- Description of the task: Examine each line of the data. Copy those that contain the string "computer".
START Listed entries
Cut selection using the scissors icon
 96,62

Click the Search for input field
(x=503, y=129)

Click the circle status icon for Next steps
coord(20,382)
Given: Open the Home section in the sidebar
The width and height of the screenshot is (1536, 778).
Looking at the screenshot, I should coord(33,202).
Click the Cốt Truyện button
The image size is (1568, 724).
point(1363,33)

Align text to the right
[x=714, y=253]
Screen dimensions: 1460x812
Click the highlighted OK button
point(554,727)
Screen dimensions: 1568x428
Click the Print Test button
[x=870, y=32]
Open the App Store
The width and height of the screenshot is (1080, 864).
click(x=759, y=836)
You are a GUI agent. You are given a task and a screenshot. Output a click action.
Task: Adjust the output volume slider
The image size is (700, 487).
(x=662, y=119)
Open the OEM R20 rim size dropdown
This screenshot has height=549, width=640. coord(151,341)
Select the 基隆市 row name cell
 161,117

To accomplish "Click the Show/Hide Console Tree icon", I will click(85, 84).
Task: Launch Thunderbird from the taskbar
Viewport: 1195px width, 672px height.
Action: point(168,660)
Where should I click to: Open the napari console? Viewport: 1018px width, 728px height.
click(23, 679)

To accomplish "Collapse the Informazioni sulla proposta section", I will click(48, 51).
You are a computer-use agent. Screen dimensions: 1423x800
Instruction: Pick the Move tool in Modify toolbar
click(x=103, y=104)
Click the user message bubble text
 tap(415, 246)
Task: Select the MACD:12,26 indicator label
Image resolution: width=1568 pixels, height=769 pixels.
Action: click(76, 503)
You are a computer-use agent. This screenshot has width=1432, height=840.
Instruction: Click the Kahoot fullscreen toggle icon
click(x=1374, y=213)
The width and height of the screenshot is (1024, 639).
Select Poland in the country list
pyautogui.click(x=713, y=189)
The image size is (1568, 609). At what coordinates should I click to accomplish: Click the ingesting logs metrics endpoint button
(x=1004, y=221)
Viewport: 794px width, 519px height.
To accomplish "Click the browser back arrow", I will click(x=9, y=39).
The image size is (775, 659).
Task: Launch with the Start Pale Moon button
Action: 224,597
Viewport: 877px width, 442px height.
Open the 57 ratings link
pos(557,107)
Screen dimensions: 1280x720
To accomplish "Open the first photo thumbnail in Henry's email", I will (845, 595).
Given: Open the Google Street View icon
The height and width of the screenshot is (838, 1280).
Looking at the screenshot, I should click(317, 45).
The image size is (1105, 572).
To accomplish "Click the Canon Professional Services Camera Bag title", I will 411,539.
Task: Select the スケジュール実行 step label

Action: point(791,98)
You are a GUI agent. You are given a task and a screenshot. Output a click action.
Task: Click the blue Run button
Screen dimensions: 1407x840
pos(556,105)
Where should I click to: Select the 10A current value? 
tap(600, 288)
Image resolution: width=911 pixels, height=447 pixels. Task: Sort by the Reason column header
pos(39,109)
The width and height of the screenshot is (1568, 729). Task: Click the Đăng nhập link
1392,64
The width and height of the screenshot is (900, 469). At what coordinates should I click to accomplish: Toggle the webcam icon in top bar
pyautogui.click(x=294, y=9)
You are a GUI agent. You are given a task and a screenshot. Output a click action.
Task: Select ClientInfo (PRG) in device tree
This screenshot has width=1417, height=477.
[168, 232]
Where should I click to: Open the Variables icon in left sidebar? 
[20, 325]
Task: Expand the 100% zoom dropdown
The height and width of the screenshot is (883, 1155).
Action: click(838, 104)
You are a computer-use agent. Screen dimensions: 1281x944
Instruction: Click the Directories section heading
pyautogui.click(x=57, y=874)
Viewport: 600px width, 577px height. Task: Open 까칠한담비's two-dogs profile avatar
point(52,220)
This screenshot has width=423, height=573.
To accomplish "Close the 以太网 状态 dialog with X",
END Listed entries
- Result of the task:
You are a computer-use agent. Screen dimensions: 1423x800
You are a computer-use agent. This screenshot has width=1432, height=840.
You are a computer-use agent. Screen dimensions: 1281x944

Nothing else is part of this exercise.